**Listed records:**
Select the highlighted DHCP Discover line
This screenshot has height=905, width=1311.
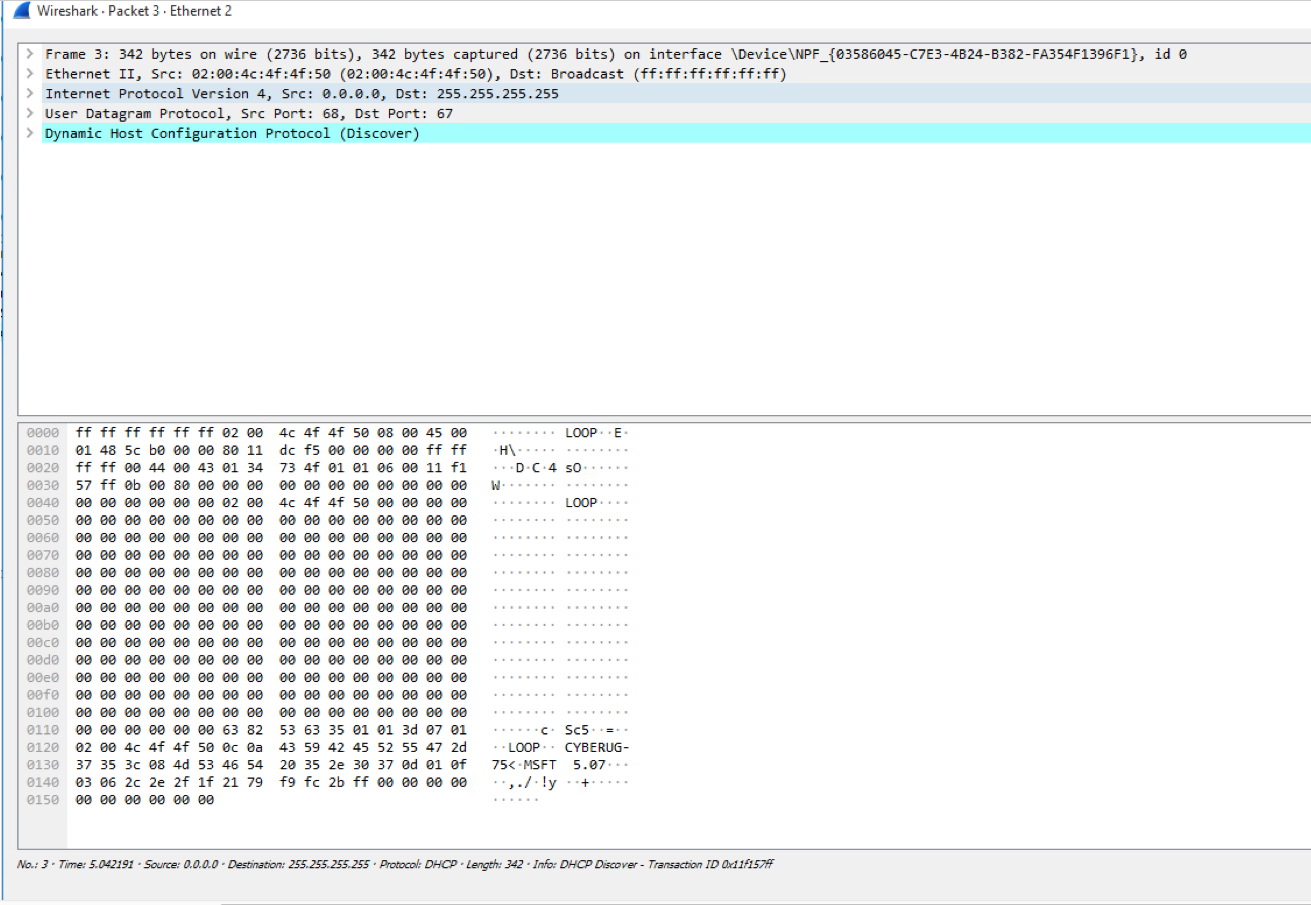coord(230,132)
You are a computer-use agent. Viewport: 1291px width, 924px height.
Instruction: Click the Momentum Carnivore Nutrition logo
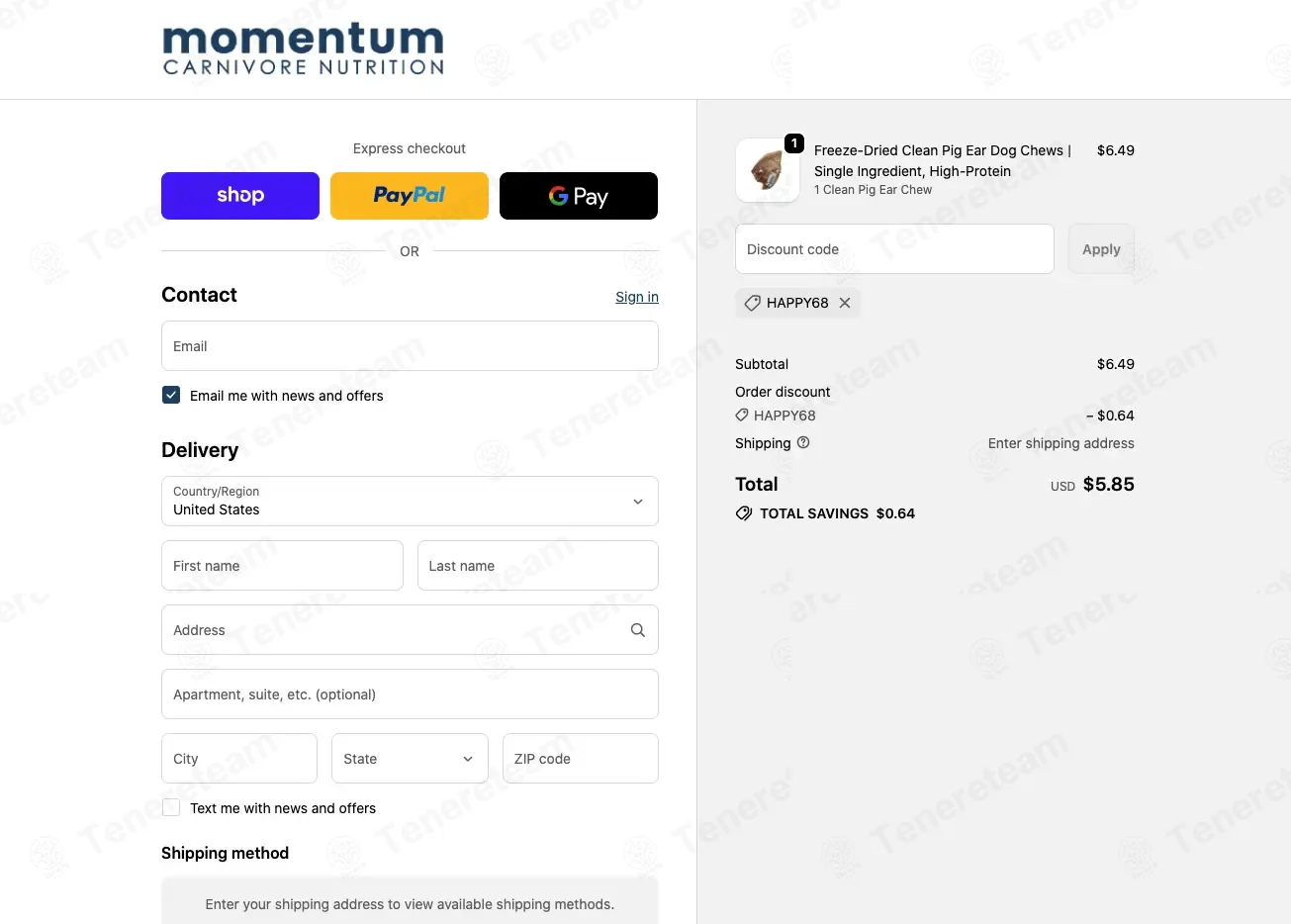[303, 49]
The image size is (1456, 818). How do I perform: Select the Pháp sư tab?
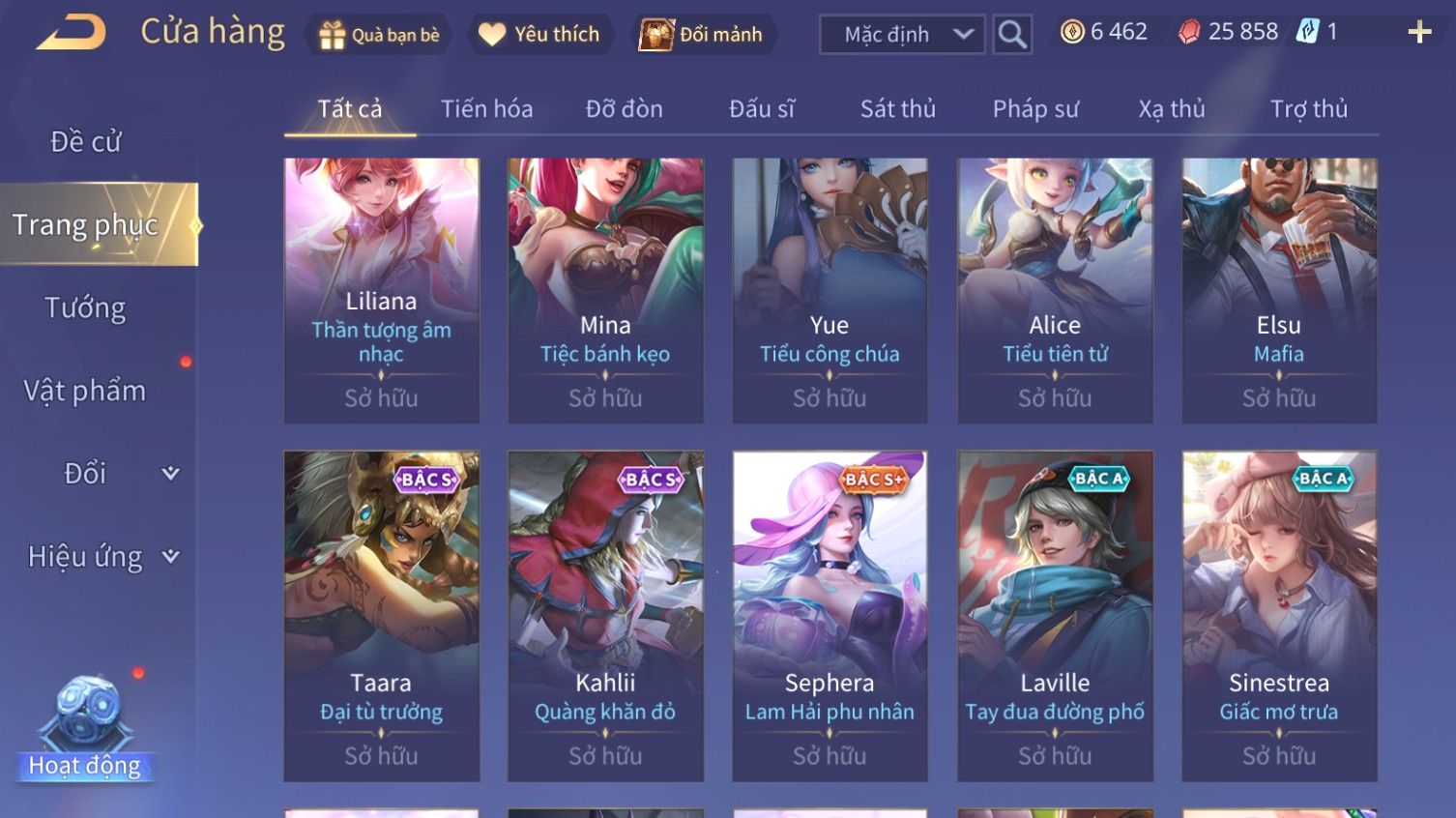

**Exercise brief:** Please turn every line of the material above into a numbered list, skipping any blank lines and leaving the pictures out.

**Worked answer:**
1. Select the highlighted DHCP Discover line
2. This screenshot has height=905, width=1311.
3. coord(230,132)
4. You are a computer-use agent. Viewport: 1291px width, 924px height.
5. Instruction: Click the Momentum Carnivore Nutrition logo
6. [303, 49]
7. The image size is (1456, 818). How do I perform: Select the Pháp sư tab?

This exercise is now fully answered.